男子に続き女子も、レッズの選手は決勝で涙を飲む事になってしまった。

浦和レッズレディースは試合開始直後の失点がもとで、皇后杯決勝で日テレベレーザに敗れている。

男子だろうが女子だろうが、レッズの選手が肩を落とす姿を見るのは辛い。

あと1歩で届くところで届かなかった。
この悔しさはどれほどのものだろう。

涙を必死にこらえようとしていた事は、俺でも分かる。
ACL決勝でアルヒラルにコテンパンにやられるレッズの選手の姿を目の前で見たばかりだから。

ただレッズレディースの選手はベレーザ以外とも格闘していた。

10月13日に日本列島を襲った台風13号の影響で、レッズレディースの選手の練習場でもあったレッズランドが水没してしまった。

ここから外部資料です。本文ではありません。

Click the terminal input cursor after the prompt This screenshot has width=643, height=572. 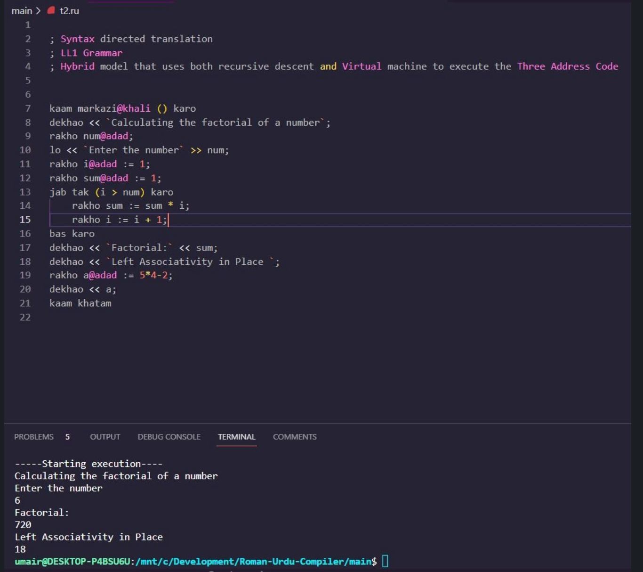[x=385, y=561]
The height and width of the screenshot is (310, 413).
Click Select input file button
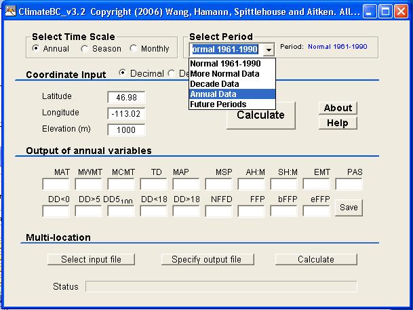click(x=92, y=259)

2ヶ月以上経った今でも、レッズランドは復旧していない。
2020年1月一杯までの全面休業が決まっている。
再開がいつの見込みになるかさえ、分からない。

レッズランドの復旧資金を調達するため、浦和レッズ後援会はJリーグやACLの公式戦の会場で募金を募った。
そして引き続きレッズランド復活のためのクラウドファンディングを立ち上げている。

こういう状況で準優勝になった。
満足に練習出来ない日々が続く中で、日本一の座を争う舞台で2位になった。

これは凄いことだ。

もしこれが第三者のことではなく自分のことなら、「2位になった俺を褒めてもらいたい」とはこれっぽっちも思わなかった。

俺は「1」か「初」にしか興味がない。

2位で終わっても、後になって誰の記憶にも残らない。
1位になるからこそ他の人に認めてもらえる。
俺の場合は2位とビリとは同じ事だ。

良いか悪いかは別として、自分がする事に関しては、結果の出ない努力を努力として認めることはできない。
いくら努力したところで、結果が出なけりゃ意味がない。
たとえどんなハードルがあろうが、どんな酷い仕打ちを受けていようが、結果が出ていないのに「努力したから認めてくれ」と俺の方から言うのは違うと思う。

ただこれらの価値観を他人に押し付ける気はない。
これらの価値観を他人に当てはめるのが間違っていることぐらい、俺にも分かっている。

自分ではどうにもならない自然災害という強烈なハードルをどうにかして乗り越えようと、レッズレディースの選手たちは奮闘してきた。
1位という結果こそ出せなかったが「レッズレディースの努力は立派だ」と俺は思う。

レッズレディースの選手には、どうか胸を張っていてほしい。

敗者になるのは、2位になった時ではない。
敗者になるのは、努力をやめた時だ。

だから心を折ろうとするハードルが立ちはだかっていても、どんなに苦しくても絶対に心を折ってはいけない。
心を折った瞬間に、自分だけでなく自分を信じてきた人たちも敗者にしてしまうから。

優勝出来なかったという悔しさをバネにして、いつの日か優勝するまで努力を続ければ、それは立派な勝者である。